While the Global Times published an op-ed by a Pakistani author titled, ‘Pakistan public demands harsh acts on terror’ (sic), this does not in any way mean that the Chinese government is under any pressure to act in support against the kind of terrorism that affects Pakistan. Or India for that matter. Rather, it is only another attempt to shore up legitimacy for China’s own ‘anti-terror’ action against the restive Uyghurs – including not just terrorists but also separatists and other others who express their disaffection in non-violent ways. In fact, the Pakistani op-ed actually highlights some counter-measures, including punishment measures and use of local or neighbourhood surveillance that China too, has adopted in Xinjiang. The article also does not blame the Pakistani government, army or any other official agency for complicity in creating Pakistan’s terrorism problem.[5]

One might however, notice a certain nuance in another Global Times op-ed published a few days earlier by an Afghan journalist who was allowed to go as far as pointing out that the Islamic State and Arab fighters have a significant presence in Pakistan and that ‘[t]here can be no peace without understanding the nature of terrorism’. Any criticism of the Pakistani army was however, only implicit in the conclusion which stated that the Pakistani army simply had to ‘review its military strategies’ …[and] explore new ways’ to counter terrorists.[6]

A larger Chinese objective is clear from yet another Global Times op-ed based on an interview with Prof. Su Hao of the China Foreign Affairs University who appeared to suggest that the Sydney cafe siege earlier in December was ‘indirectly linked to Australia’s role as a close follower of the US in many aspects including counter-terrorism mission in the Middle East.’[7] Prof. Du Youkang of the Fudan University and a former staffer at the Chinese Embassy in New Delhi has been quoted as saying that the Peshawar attack by the Pakistani Taliban was probably intended as a warning to the US. A Beijing Youth Daily commentary also tried to link Pakistan’s problems with the failure of the US strategy in Afghanistan while another analyst, Li Wei of China Institute of Contemporary International Relations (CICIR), a think-tank under the Ministry of State Security in Beijing, noted that the rise of Islamic extremists was the result of instability in the Middle East and its exacerbation through the intervention of world powers,[8] indicating, no doubt, the US and the West.

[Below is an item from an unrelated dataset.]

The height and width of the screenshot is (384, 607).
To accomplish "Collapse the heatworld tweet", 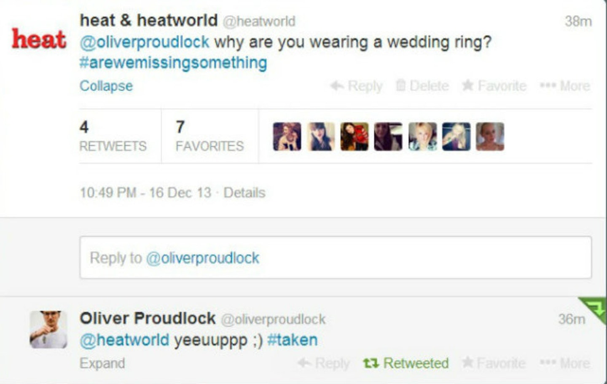I will point(106,86).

In short, publication of these pieces and the views of China’s scholars have little connection with the reality of terrorism in the Xinjiang, South Asian or wider regional context. They are intended only to lend greater legitimacy to China’s own approaches to and views on terrorism – including blaming the US.  From a policy perspective, this is not surprising for China’s concern is not really the casualties inside Pakistan or elsewhere but of how to prevent them inside Chinese territory. And despite years of violence in Xinjiang, the support for some of which has been traced back to Pakistan and the resulting largely unofficial criticism from Chinese leaders and officials, Beijing realizes that it needs Pakistan for a variety of reasons, including the need to fill in the power and leadership vacuum, if not quite the military boots, being left by the US withdrawal in Afghanistan.[9]

 

Sino-Indian Anti-Terror Cooperation

Following the March 2014 attack at the Kunming railway station by a group of knife-wielding Uyghur men and women, the Indian ambassador to China noted that India understood ‘the pain and suffering of the Chinese people’ having been a victim of terrorism itself.[10] Insofar as New Delhi wishes to highlight the problem of terrorism, this is the natural thing to do, but it must also ask itself what good comes of such solidarity with China or from the bilateral Hand-in-Hand counter-terrorism exercises, the latest of which was held in Pune, India in mid-November 2014.[11]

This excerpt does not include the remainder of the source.